There has been a growing trend in enterprise to move all IT into the cloud. Many executives have been drinking this cool aid as the best way to solve their agility issues. Gartner surveys have shown that 66% of IT shops move to the Cloud for agility. (Only 5% for cost – trust me unless your business has really huge bursts it’s not cheaper) When I examine this choice with customers the details start to create challenges. A good friend always used to say the devil is in the details…
Applications rule the world
Destination is determined by the application. I like to divide the application stacks into three tiers:
- Cloud Native or SaaS – These are services born in the cloud and specific to the cloud – examples would be Lambda(cloud native) or Office365 (SaaS)
- Micro-services – Containers or applications with each function broken into atomic units using API to orchestrate outcomes
- 3-tier architecture – traditional web, app, database architecture and COT’s applications
While some newer organizations may only have Micro-services or Cloud Native applications the lion share of enterprise customers have a mixture of all three including a health portion of vendor provided COTS applications. As you examine these applications you discovery that public cloud may not be supported. Replatforming COT’s applications is the role of the provider not the consumer. When you approach traditional architecture and COTS applications the only agility that the public cloud can provide is very fast IaaS (Infrastructure orchestration). Many IT leaders today are considering replatforming all applications using a mixure of SaaS for COTS and moving to micro-services. It’s critical to realize that the replatform efforts may be seen as no value to the business as whole without a compelling business case.
Application limits
Some of the most common limits to public cloud adoption from the application are:
- Regulatory Compliance
- Data gravity/Latency – your data exists outside the public cloud and communication introduces latency
- COT’s or lack of support for public cloud
- Performance requirements
Public Cloud considerations
When moving to a public cloud you should consider:
- Application refactoring and dependency mapping
- Exit strategy
- Cost
- Performance control in multi-tenant world
- Configuration flexibility limits
- Disparate networking and security
- Disparate management tools
What is cloud first
Given that the drive to cloud adoption is driven for the need to be more agile than one can determine that cloud first is really a deep posture of automation across architectures. It is essentially the automation in public cloud that make it agile.
What makes a public cloud agile?
The key element of public clouds agility is the fact that it is software defined instead of hardware defined. Many enterprises have adopted compute software definition in the form of virtualization while continuing to define storage and networking in hardware. Agility cannot be achieved when it is waiting on people to rack and stack elements. Hardware economy’s of scale are possible but within the reach of most enterprise environments. So the first rule of public cloud is hardware abstraction into software. The second rule is software defined abstraction in the form of a customer consumption layer. These two layers provide the critical agility and speed.

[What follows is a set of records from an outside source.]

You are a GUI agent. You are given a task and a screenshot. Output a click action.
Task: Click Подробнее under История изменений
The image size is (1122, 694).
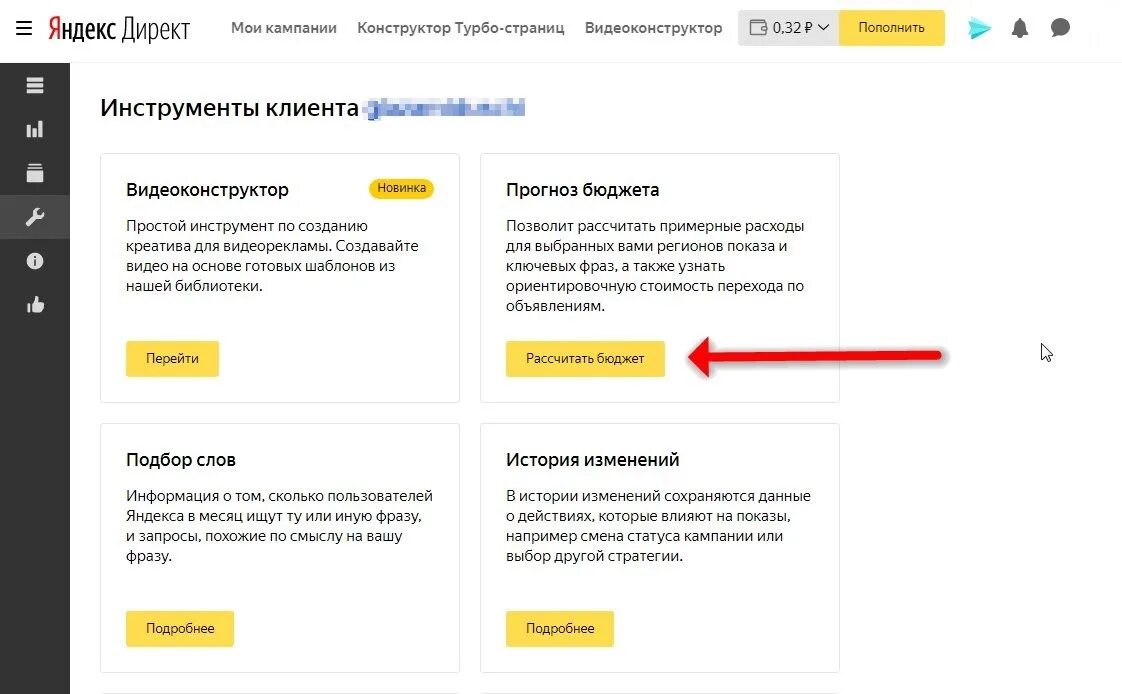pos(560,628)
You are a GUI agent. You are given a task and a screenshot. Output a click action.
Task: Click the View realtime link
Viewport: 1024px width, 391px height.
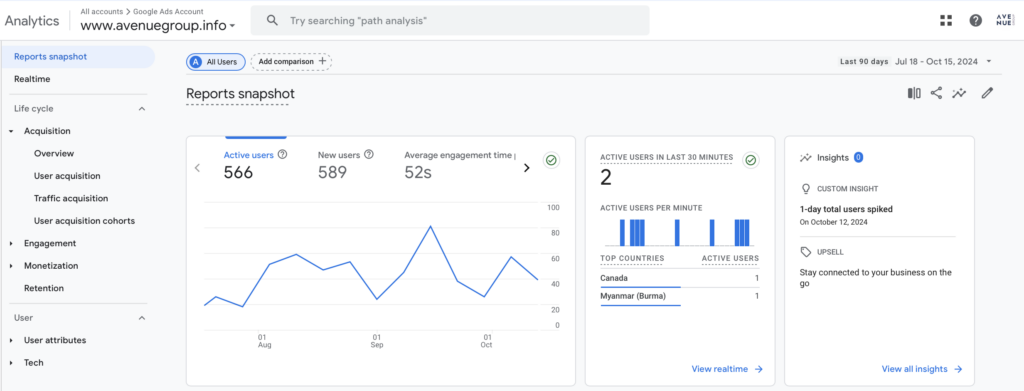727,369
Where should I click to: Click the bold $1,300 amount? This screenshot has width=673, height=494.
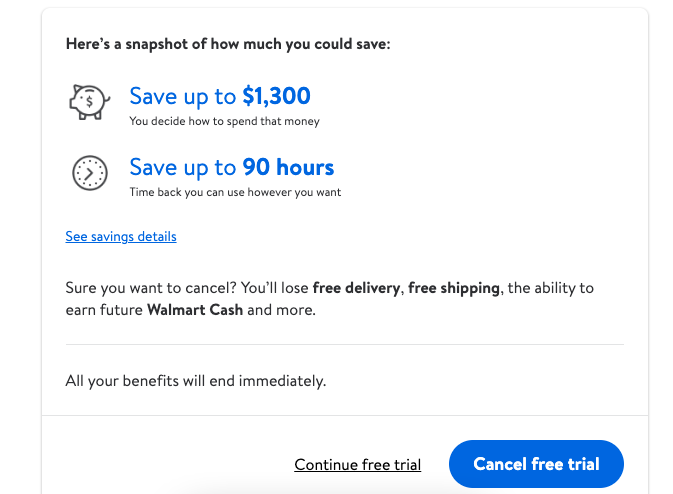(276, 96)
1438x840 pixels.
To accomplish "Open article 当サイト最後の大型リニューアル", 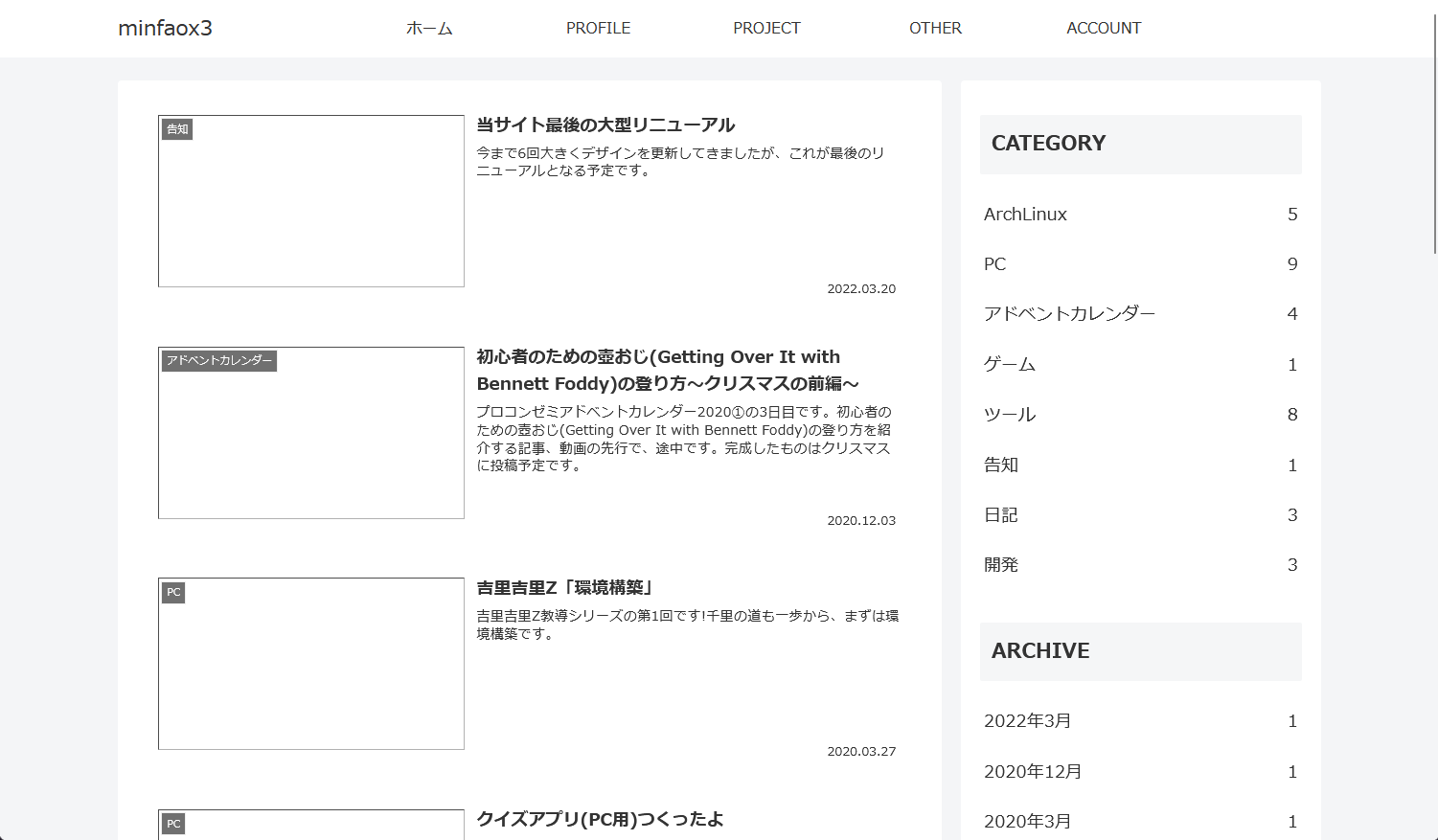I will tap(605, 125).
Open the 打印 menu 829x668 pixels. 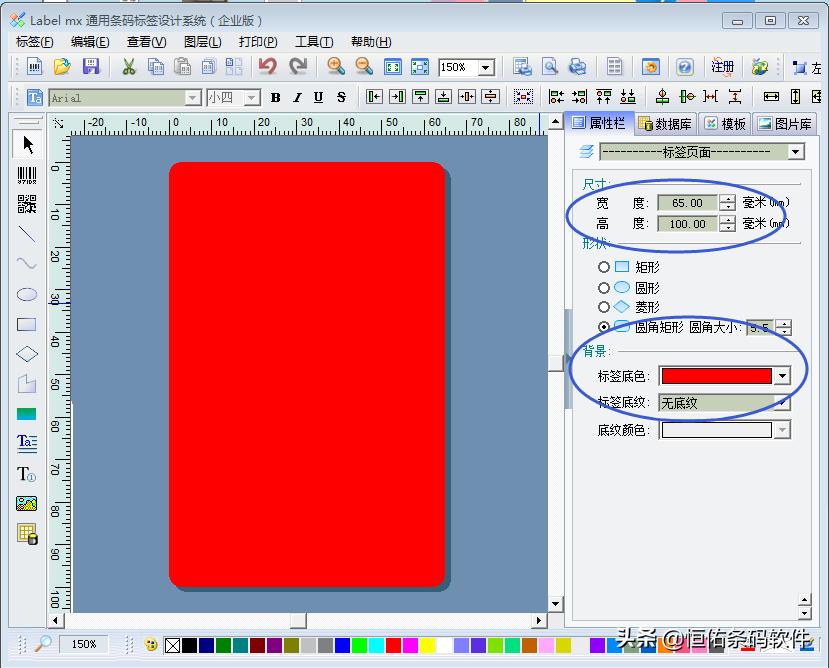click(x=257, y=41)
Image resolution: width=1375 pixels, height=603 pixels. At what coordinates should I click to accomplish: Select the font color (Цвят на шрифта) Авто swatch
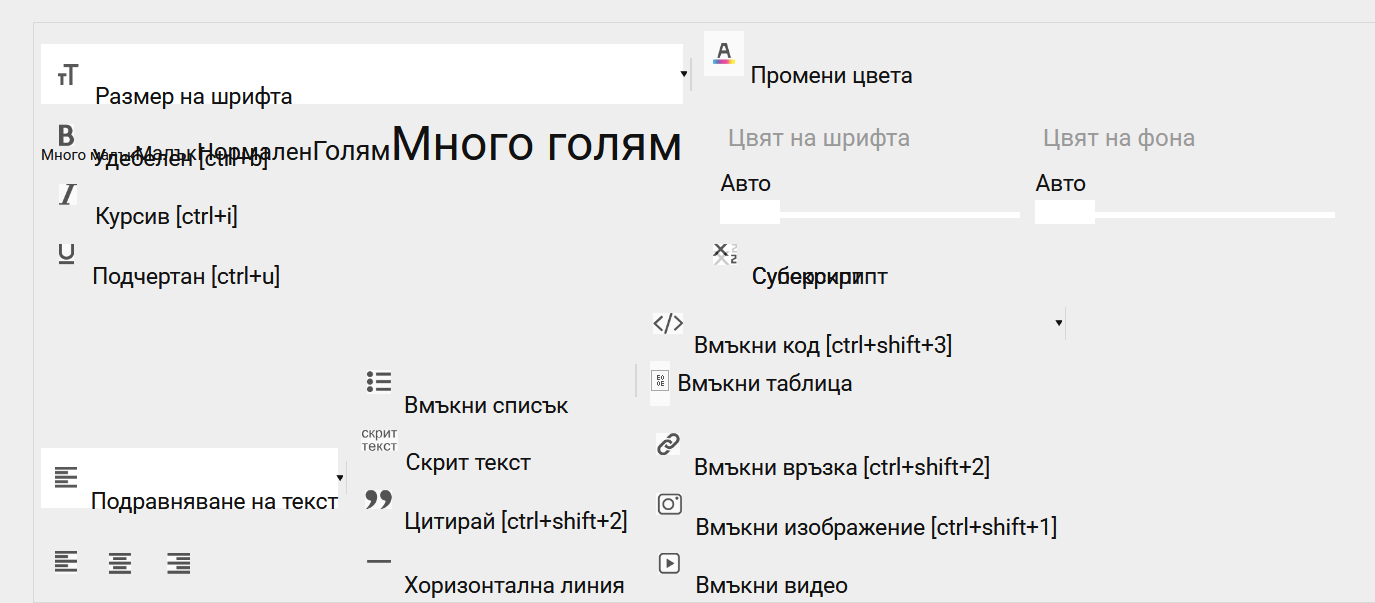click(x=750, y=211)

As you can see from the picture the ultimate end of public cloud is to provide an increasing number of services via the UI and API to be consumed. Most enterprise shops continue to be defined in hardware with compute virtualization. They are working very hard to layer a consumption layer in the form of ITSM’s in front of their IT but find it hard to provide agility because of their lack of adoption of a software defined datacenter. One cannot simply skip require components to the puzzle and expect the same results.
Wait what does this have to do with modernizing the datacenter?
Simple let us assume you cannot move everything to the cloud due to constraints (let’s be honest because of compliance and data gravity). Then whatever lives in your private datacenter will have to use your private cloud -> is it software defined? Does it provide your required agility? While your footprint of private datacenter may reduce over time you still need a private cloud that provide agility. It’s likely that the elements staying in your private datacenter generate the most income for your company.